__Your objective__:
Write out the items below word for word, beginning with the first line and ending after the line that contains "Collapse the Mappen".

.....

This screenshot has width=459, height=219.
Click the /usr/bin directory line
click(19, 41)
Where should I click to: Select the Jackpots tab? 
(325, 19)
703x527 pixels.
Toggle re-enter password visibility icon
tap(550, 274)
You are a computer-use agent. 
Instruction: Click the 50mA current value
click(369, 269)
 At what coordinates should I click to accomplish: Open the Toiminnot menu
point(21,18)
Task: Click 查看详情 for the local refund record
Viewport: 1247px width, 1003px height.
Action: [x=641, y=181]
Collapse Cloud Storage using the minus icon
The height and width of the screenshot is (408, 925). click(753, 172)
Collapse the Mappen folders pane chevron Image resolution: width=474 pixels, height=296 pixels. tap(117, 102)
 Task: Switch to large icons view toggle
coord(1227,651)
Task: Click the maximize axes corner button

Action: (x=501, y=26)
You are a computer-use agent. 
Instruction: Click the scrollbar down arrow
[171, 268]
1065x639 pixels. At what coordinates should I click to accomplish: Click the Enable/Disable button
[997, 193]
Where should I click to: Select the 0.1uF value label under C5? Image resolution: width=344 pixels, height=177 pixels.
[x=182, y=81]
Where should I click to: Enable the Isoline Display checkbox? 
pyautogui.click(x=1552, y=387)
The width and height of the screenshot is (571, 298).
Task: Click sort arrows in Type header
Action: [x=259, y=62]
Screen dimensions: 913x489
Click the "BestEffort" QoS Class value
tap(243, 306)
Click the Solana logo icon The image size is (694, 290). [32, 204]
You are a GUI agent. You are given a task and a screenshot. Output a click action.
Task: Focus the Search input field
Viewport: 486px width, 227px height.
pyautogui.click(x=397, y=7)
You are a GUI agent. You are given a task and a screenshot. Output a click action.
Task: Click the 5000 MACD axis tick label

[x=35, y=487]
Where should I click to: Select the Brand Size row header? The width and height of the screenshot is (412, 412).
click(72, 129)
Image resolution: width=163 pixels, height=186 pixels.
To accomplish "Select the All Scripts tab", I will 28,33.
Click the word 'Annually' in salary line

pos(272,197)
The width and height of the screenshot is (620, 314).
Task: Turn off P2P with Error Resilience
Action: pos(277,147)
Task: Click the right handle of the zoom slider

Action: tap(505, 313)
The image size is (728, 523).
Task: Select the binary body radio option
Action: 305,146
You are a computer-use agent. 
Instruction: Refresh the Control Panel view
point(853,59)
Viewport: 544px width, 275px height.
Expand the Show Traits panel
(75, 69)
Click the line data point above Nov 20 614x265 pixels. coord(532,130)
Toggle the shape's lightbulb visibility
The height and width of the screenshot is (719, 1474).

.....

__Task answer__:
This screenshot has width=459, height=219.
Click the /usr/bin directory line
click(19, 41)
Where should I click to: Select the Jackpots tab? 
(325, 19)
703x527 pixels.
Toggle re-enter password visibility icon
tap(550, 274)
You are a computer-use agent. 
Instruction: Click the 50mA current value
click(369, 269)
 At what coordinates should I click to accomplish: Open the Toiminnot menu
point(21,18)
Task: Click 查看详情 for the local refund record
Viewport: 1247px width, 1003px height.
Action: [x=641, y=181]
Collapse Cloud Storage using the minus icon
The height and width of the screenshot is (408, 925). click(753, 172)
Collapse the Mappen folders pane chevron Image resolution: width=474 pixels, height=296 pixels. tap(117, 102)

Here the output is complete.